The Challenge of Change

[00:07:09] Steven Rosen: I think that’s amazing. It brings me back to a story when sometimes as a senior leader, you get stuck in the boardroom and you’re not out with customers as frequently as you can be, right? Some of your successes, as you’ve grown through organizations, come through building really strong customer relationships.

[00:07:25] Steven Rosen: So I used to joke and say, ‘Can we put pictures of our customers in our meeting room so I can know what customers look like?’ As a sales leader, you want to be out there with them. Rika, it sounds like you’ve been through several iterations of the organization, with this one buying that one. In the face of change, every organization’s been through tremendous change with COVID-19, but what strategies have you found to be the most effective in fostering a culture where recognition is a key part, and how have you tailored these strategies to suit the team or the different situation? Maybe you can give us some examples of how you’ve been able to bring that culture over and what you’ve done.

— Information supplied —
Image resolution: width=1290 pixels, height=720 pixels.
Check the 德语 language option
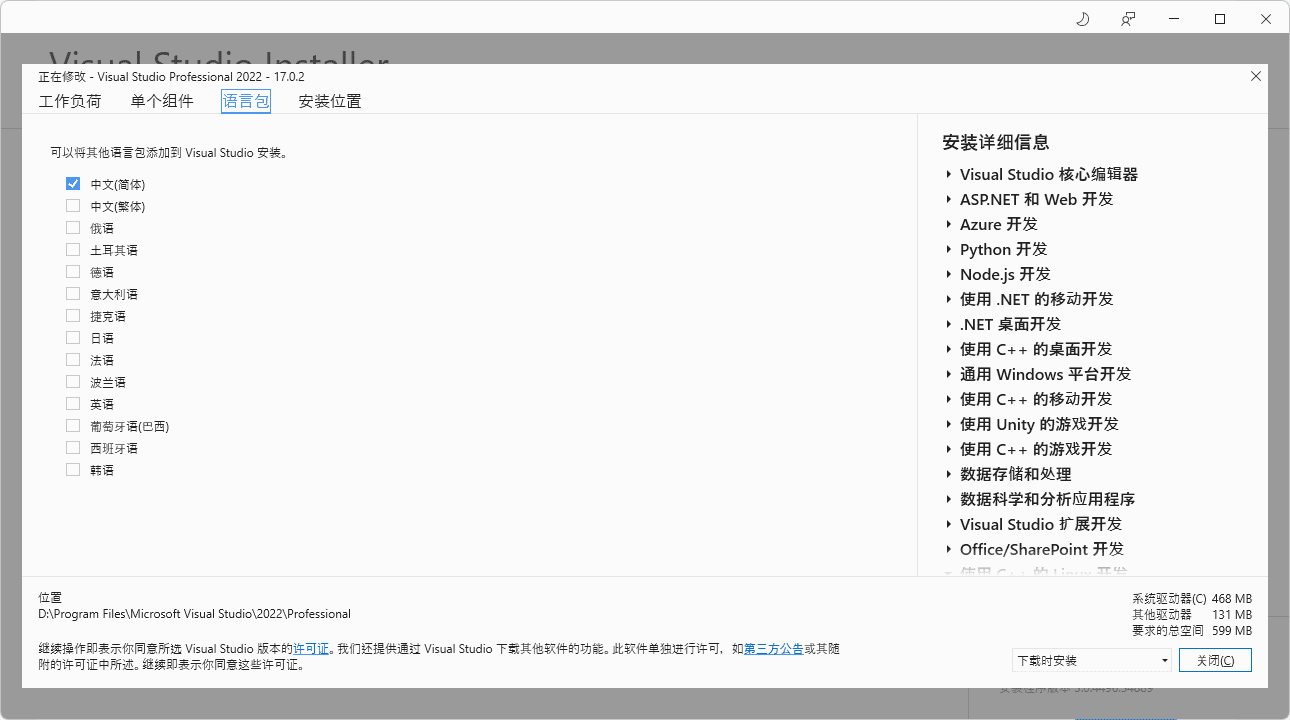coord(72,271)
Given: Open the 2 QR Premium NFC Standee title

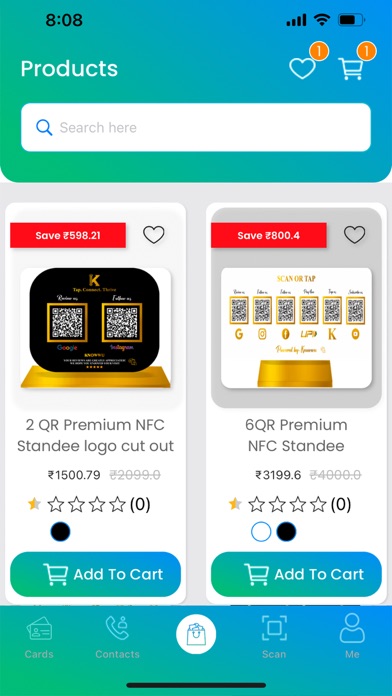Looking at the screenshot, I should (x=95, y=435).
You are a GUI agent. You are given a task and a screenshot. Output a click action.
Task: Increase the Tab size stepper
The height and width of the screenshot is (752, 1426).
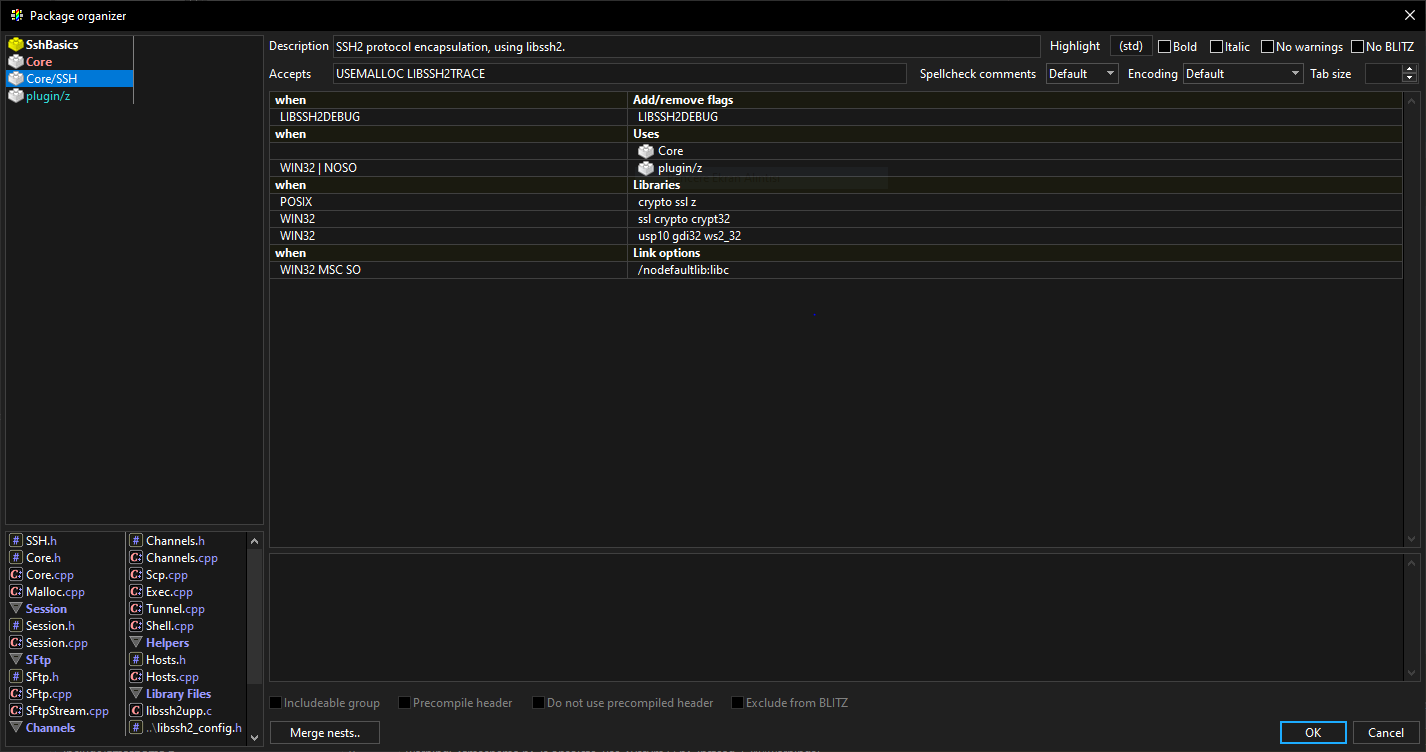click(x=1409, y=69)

— Exercise requirements —
In the transcript, what did Steven Rosen joke about putting in the meeting room? The material stands apart from the transcript.

— Exercise output —
Pictures of their customers, so he would know what customers look like.